If it's a Population II star, then it has to be very very old, but
if it's a population I star, then it's a member of a younger Population I catagory, like the sun. Astronomers can determine a rough initial starting age by the elements contained in the star itself. But that's beyond me, and your 7th grade project.
But that's roughly the way it's done, in a nutshell.

That's what the professional astronomers do for a living, and why
you and I are just 'amateurs'...but we don't have access to the
very large telescopes and the attached equipment like spectroscopes
and ultra-highspeed computers to do that stuff.
Hope all this helps,
Clear Skies,
Tom Whiting
Erie, PA USA

FOLLOW UP:
Oh, one other trick that astronomers use to determine age, but
it has to be with a whole cluster of stars...they can plot the
entire cluster on the HR diagram by luminosity and Spectral
classification.  At some point on the Main Sequence band, the plots of the cluster stars will cut off, or turn off upwards toward the upper right Red Giant region.  This is called the Main Sequence Turn-Off point (but it only works for clusters of stars which we assume  all formed up at about the same time).

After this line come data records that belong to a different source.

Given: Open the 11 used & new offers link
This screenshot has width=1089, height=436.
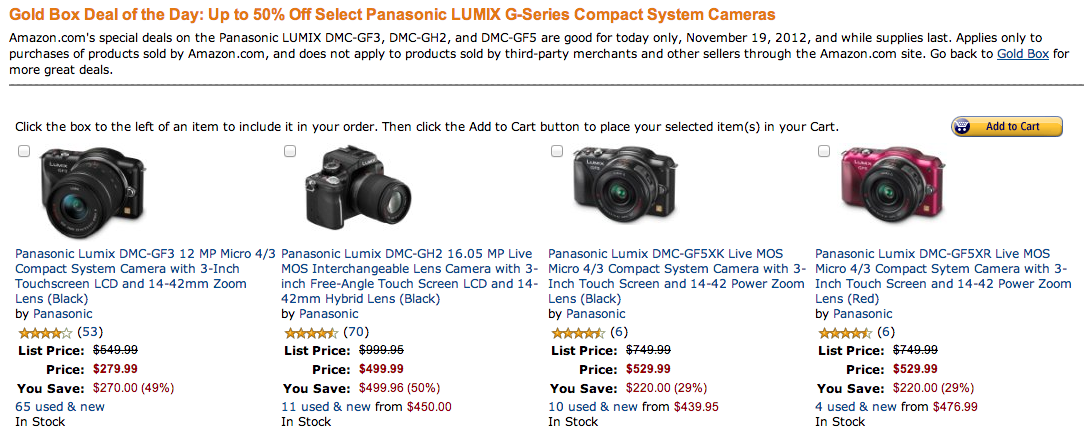Looking at the screenshot, I should click(x=326, y=406).
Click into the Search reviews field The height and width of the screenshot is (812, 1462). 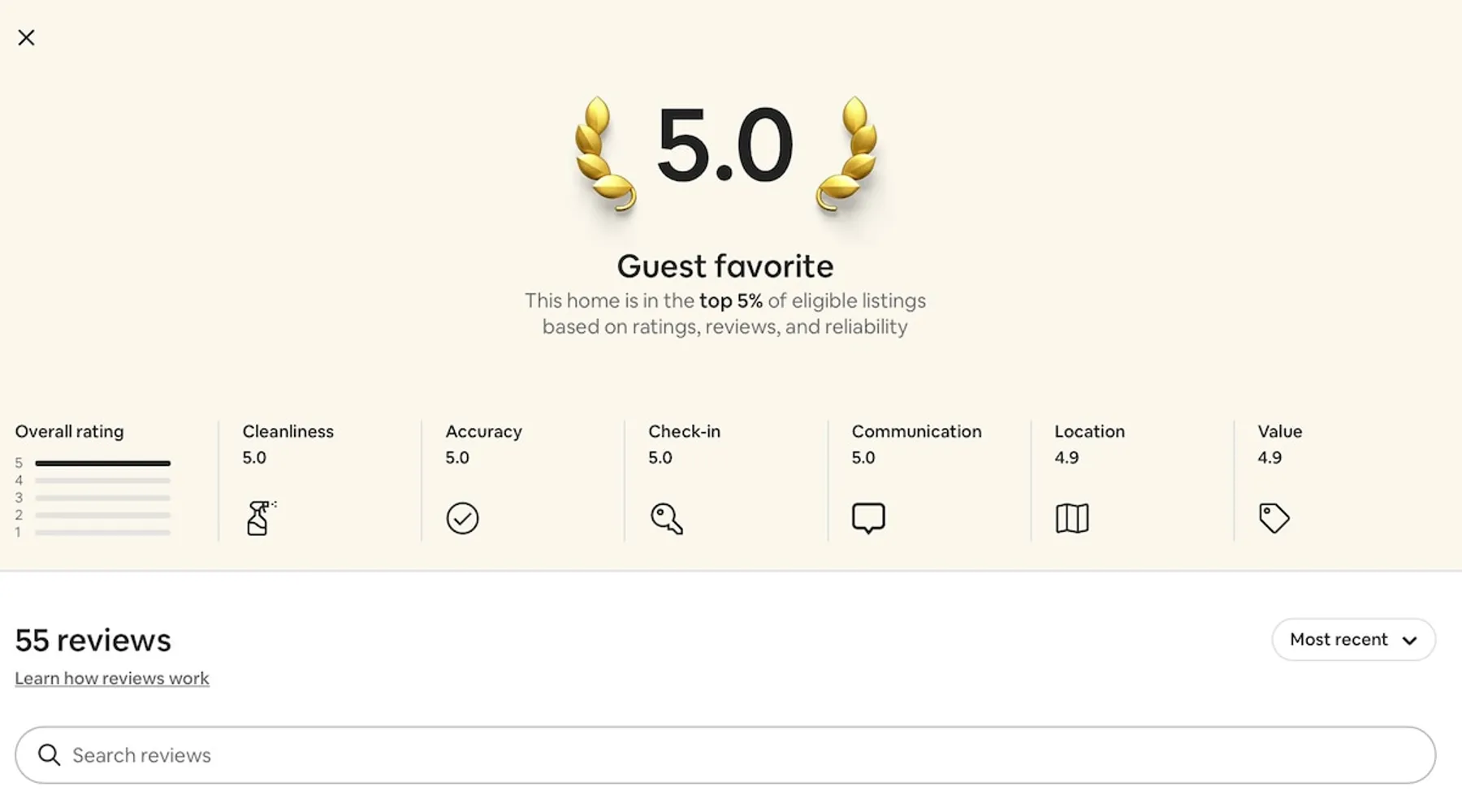click(731, 755)
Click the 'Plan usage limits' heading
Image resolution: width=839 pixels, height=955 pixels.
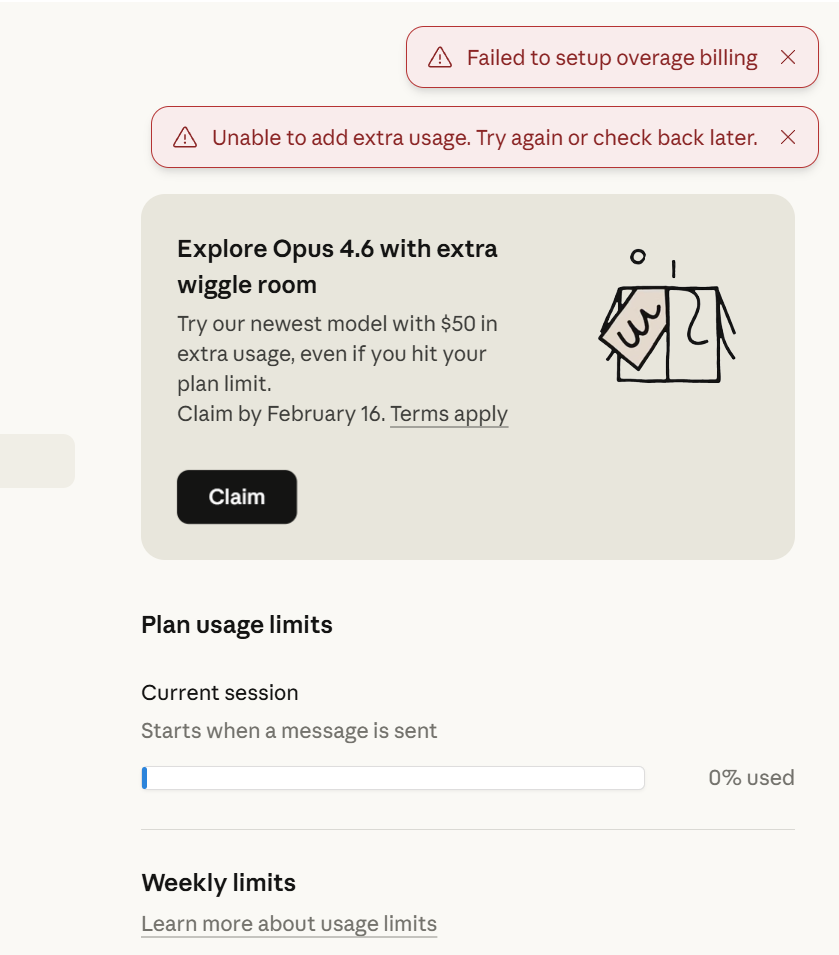pos(237,625)
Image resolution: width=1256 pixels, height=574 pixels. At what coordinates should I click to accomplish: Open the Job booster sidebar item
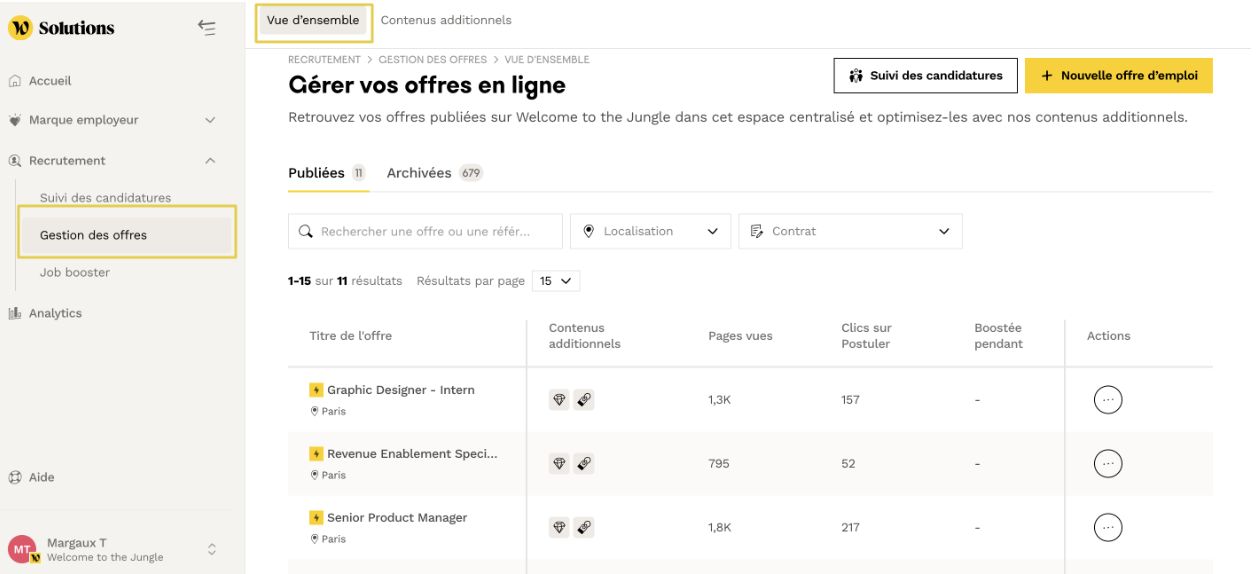pyautogui.click(x=75, y=273)
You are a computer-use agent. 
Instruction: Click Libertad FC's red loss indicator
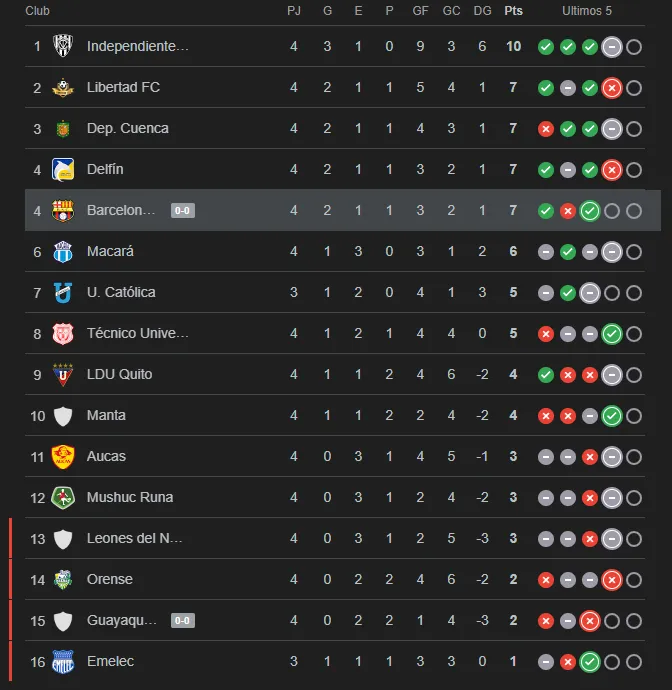(x=612, y=87)
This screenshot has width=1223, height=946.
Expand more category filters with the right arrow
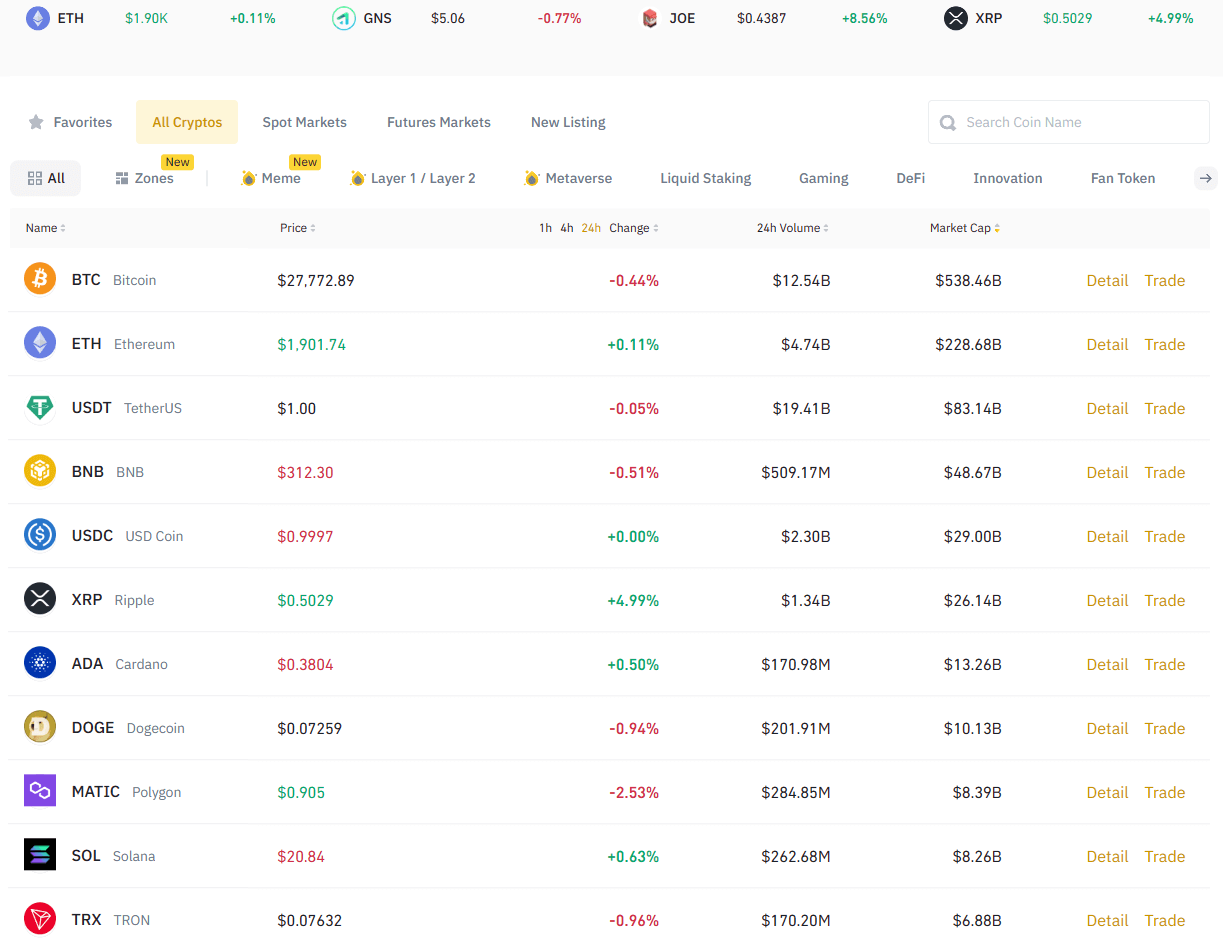point(1205,177)
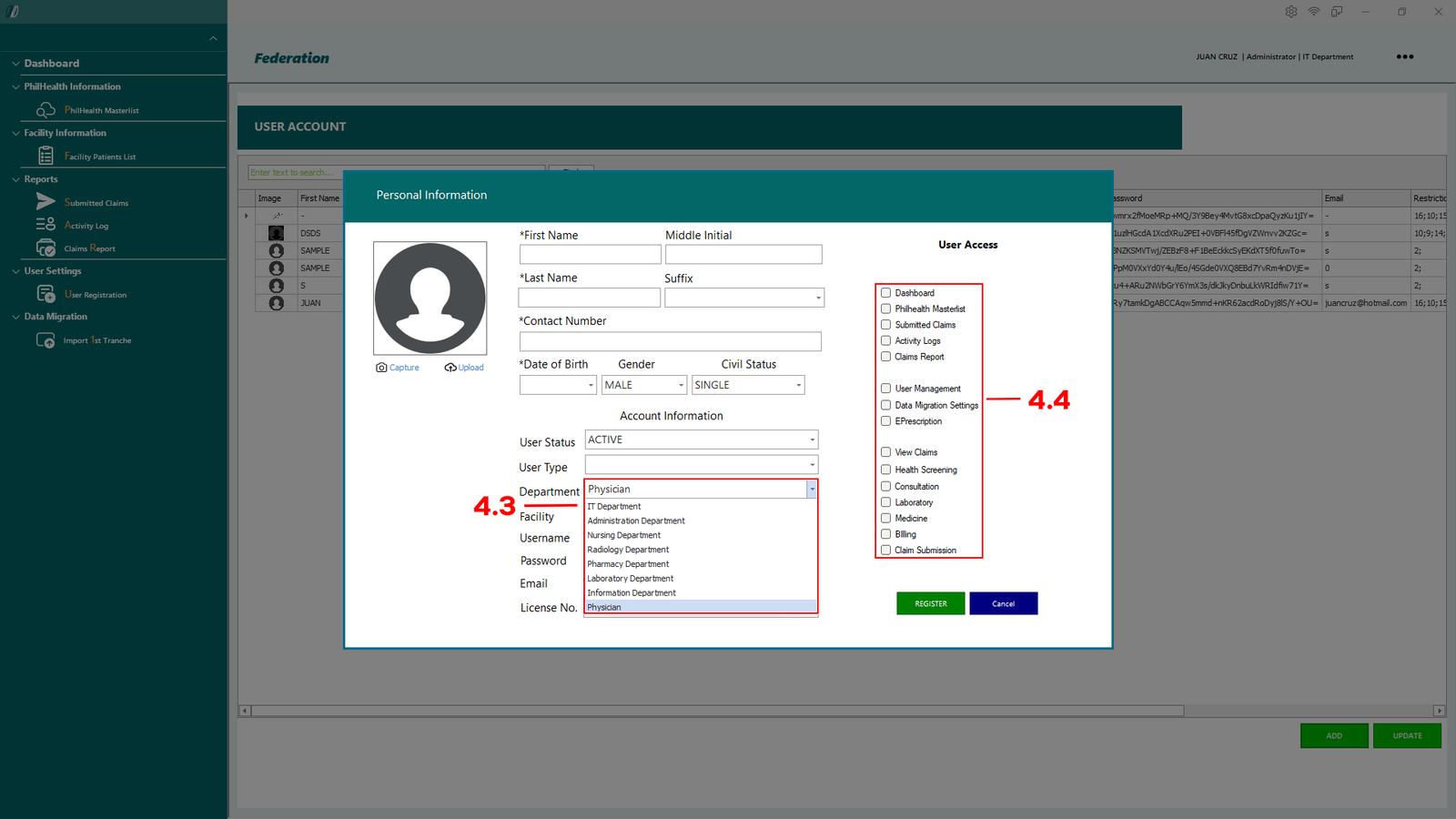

Knowing the total lifespan of the various spectral groups, we can
then estimate the age of the cluster, by noting the cluster turn-off
point, departing from the Main Sequence band.  For instance, if we observe and plot that there are no longer any O,B,A,F, or G-type stars still on the Main Sequence (because they have all evolved to the Giant region) then we know that the entire cluster has to be at least 10 billion years old, the total lifespan of the sun. But if G-spectral types are still seen on the Main Sequence band, then the cluster HAS to be younger than 10 billion years, otherwise G-types would have evolved to the Red Giant region. If massive B-type stars
are still hanging around in the cluster, then it has to be a very
young cluster for that type of star to still be on the Main Sequence
because we already know that B-type stars don't live very long,
relatively speaking.  So that's how it's done, and can be done,  with star clusters, only.
Clear Skies,
Tom